Unique Business Approaches Help Operators Find Answers To Achieving Upstream Success
By Gregory DL Morris - Special Correspondent
Given the logistics and costs of developing unconventional resource plays, many independents have expanded their operational scales and corporate reaches to capitalize on opportunity sets in these plays. However, there is a cadre of independents with a tight focus on certain plays, a keen eye on their balance sheets, and an unabashed ambition that Dad Joiner would applaud.
Some, such as Panhandle Oil & Gas, have a legacy stretching back almost a century. Others, such as Sanchez Energy, are only a few years old. The two have very different strategies, yet both are concentrating on specific onshore basins, using horizontal drilling and advanced completion techniques.
While Panhandle and Sanchez Energy keep their feet dry, Saratoga Resources works near the Louisiana shoreline, drilling from barges in shallow state waters.
From semi-integrated companies with their own rig fleets and midstream facilities making headlines in unconventional reservoirs to small exploration firms flying under the radar in conventional plays, there is no such thing as a “typical” independent.
True To Its Roots
Panhandle Oil & Gas was founded in Texas County in the Oklahoma Panhandle as a co-op (Panhandle Cooperative Royalty Company) in 1926, and has never strayed from its roots.
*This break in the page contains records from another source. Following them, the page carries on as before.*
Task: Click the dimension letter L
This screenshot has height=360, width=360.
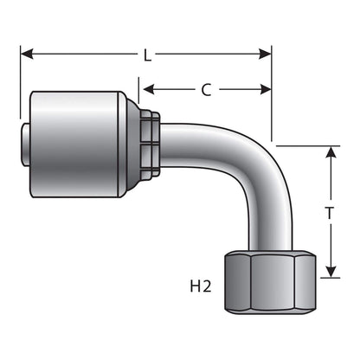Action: [x=148, y=55]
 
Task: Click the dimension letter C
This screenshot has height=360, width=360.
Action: [x=206, y=90]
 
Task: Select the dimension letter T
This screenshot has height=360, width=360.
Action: [x=330, y=213]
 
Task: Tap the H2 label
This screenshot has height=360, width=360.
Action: [x=201, y=286]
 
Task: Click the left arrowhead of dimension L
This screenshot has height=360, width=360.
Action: [x=27, y=54]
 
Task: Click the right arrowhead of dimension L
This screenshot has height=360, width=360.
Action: [x=265, y=54]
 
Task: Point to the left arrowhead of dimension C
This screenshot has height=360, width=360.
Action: [x=148, y=89]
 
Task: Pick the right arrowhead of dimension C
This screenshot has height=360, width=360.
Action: [x=266, y=89]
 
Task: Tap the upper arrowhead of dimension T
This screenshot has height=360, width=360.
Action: [x=331, y=151]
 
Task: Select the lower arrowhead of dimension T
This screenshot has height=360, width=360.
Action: [x=331, y=272]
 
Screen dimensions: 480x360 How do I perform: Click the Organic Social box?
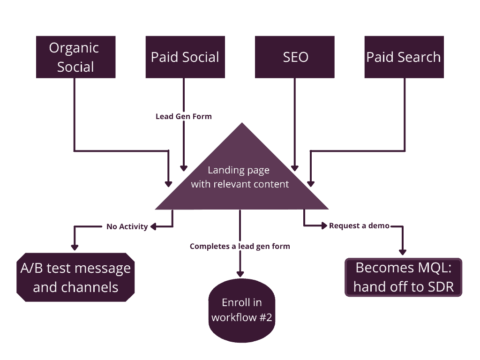point(75,57)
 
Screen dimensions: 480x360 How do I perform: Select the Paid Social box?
point(185,57)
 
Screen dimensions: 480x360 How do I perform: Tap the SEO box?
point(294,57)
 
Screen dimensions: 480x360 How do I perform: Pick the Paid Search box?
point(404,57)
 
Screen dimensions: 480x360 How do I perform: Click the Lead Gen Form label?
point(184,116)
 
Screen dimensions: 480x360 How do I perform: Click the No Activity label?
point(127,226)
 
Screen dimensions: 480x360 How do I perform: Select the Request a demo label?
point(359,225)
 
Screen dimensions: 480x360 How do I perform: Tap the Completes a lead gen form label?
point(240,246)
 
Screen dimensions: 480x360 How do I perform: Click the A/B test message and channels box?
point(75,278)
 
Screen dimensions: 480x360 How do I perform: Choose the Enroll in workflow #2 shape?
point(242,310)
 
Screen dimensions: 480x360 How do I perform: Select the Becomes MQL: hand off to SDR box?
point(404,278)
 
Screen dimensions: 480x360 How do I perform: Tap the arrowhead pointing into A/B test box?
point(75,248)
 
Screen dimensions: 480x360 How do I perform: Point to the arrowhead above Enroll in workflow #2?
point(240,274)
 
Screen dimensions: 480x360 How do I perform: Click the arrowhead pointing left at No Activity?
point(153,226)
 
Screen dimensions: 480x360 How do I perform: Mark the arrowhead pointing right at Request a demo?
point(324,225)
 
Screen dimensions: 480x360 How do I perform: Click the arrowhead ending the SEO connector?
point(294,168)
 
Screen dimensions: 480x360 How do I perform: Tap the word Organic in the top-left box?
point(74,48)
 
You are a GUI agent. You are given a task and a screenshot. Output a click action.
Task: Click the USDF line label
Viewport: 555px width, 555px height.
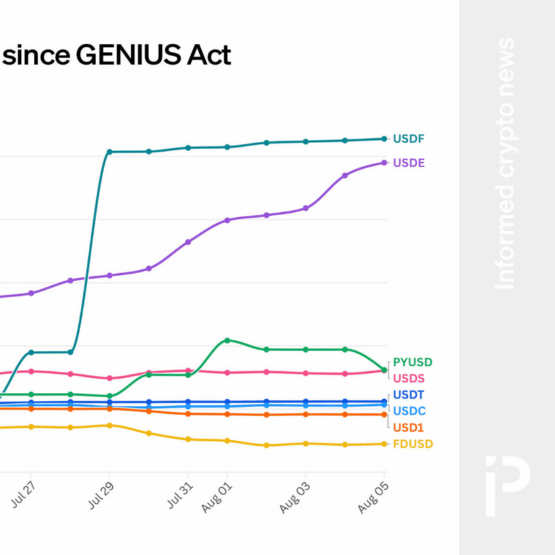click(x=408, y=139)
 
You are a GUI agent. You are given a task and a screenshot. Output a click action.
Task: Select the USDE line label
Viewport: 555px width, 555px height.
click(x=408, y=163)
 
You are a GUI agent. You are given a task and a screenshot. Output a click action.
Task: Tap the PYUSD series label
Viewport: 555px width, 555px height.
click(x=413, y=362)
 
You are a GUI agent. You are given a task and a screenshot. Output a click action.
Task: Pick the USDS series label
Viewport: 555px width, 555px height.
click(x=408, y=378)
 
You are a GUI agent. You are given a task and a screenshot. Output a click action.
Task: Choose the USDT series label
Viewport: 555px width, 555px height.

Its oil and gas holdings are still concentrated in Oklahoma, and although no longer a co-op, it does not operate any projects.
Yet, the nature of the company’s assets has changed dramatically as its focus has shifted to unconventional resource projects on its acreage in the Woodford Shale, the Anadarko Cana Woodford Shale, the horizontal Anadarko Basin Granite Wash, the Arkansas Fayetteville Shale, and several other oily and wet gas plays in western Oklahoma, reflects Michael Coffman, president and chief executive officer.
“Panhandle’s activity in these projects is expected to continue for many years with more than 4,000 potential drilling locations,” he says, noting that the company owns 255,857 fee mineral acres as well as a working and/or royalty interest in more than 5,600 wells.
As of September, Panhandle had 151.8 billion cubic feet equivalent of proved reserves.
Panhandle operated as a co-op until 1979, when it became a C corporation after merging into Panhandle Royalty Company and registering its shares with the U.S. Securities & Exchange Commission. “There was no public offering at that time. We issued shares to existing co-op members only,” recalls Coffman. “And we have never had a secondary offering.”
In 2007, the company’s name was changed to Panhandle Oil & Gas Inc. That change was made to end confusion as to the nature of the company’s operations, Coffman says, commenting, “Panhandle has never been a royalty trust and is not strictly a royalty company. Panhandle pays dividends on its common shares.”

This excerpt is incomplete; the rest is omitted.